(Data extract)
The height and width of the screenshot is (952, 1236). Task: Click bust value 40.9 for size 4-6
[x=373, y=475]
* * *
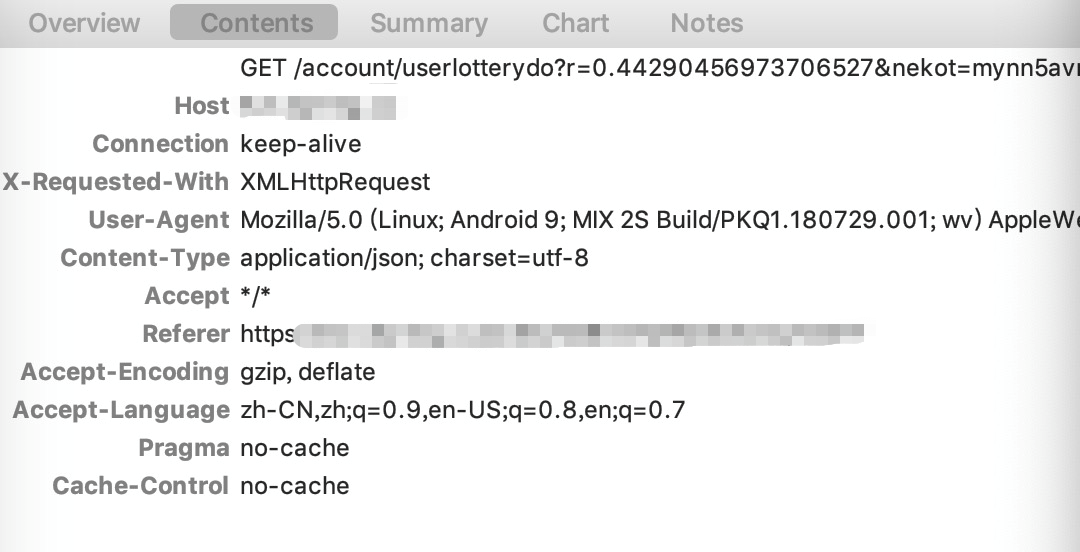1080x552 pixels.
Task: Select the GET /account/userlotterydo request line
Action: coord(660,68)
---
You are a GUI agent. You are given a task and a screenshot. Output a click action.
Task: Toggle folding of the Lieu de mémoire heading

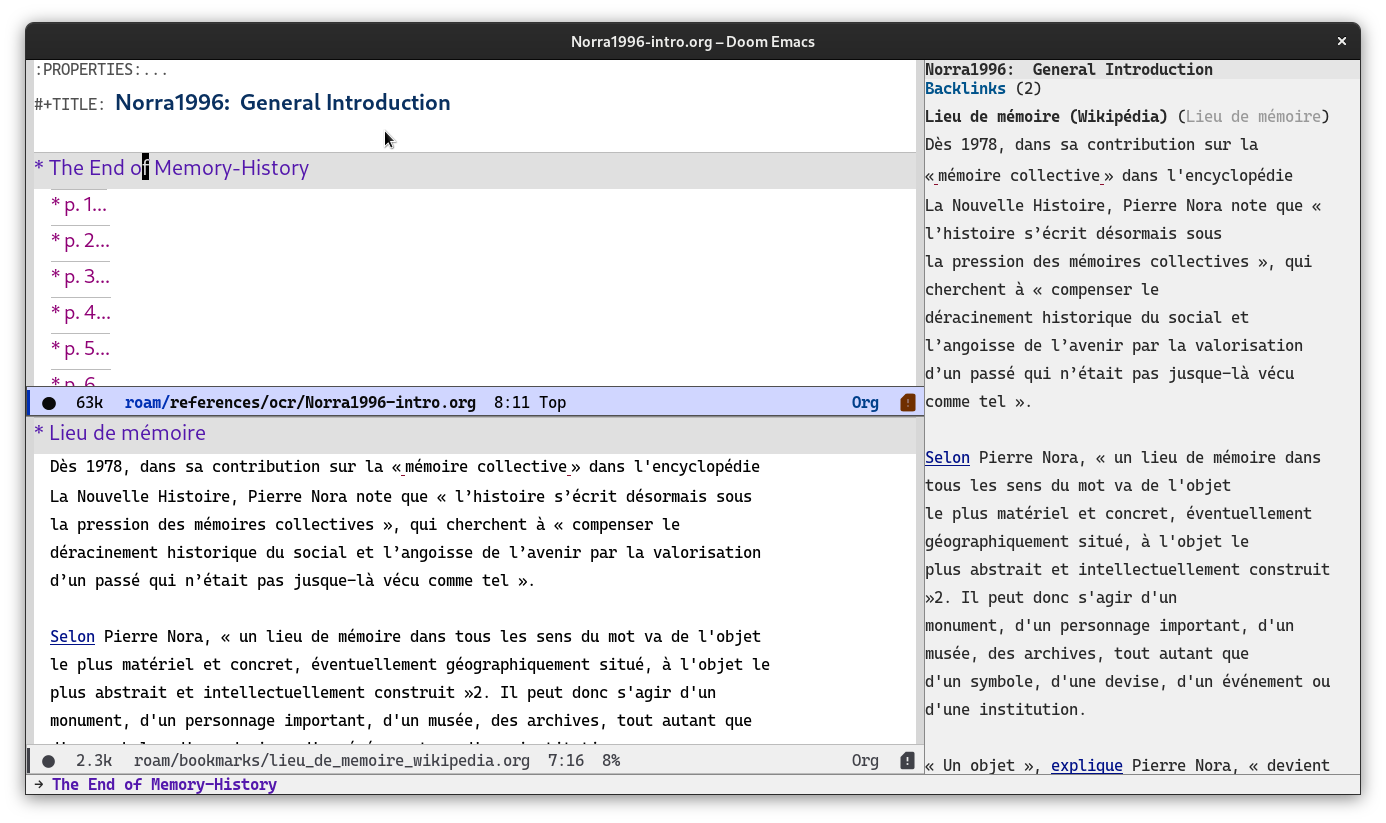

(Work instruction) Which lines above run from the one containing "You are a GUI" to the one containing "Task: Toggle folding"? Give them again exactly, both ends included.

(Written answer)
You are a GUI agent. You are given a task and a screenshot. Output a click action.
Task: Toggle folding of the Lieu de mémoire heading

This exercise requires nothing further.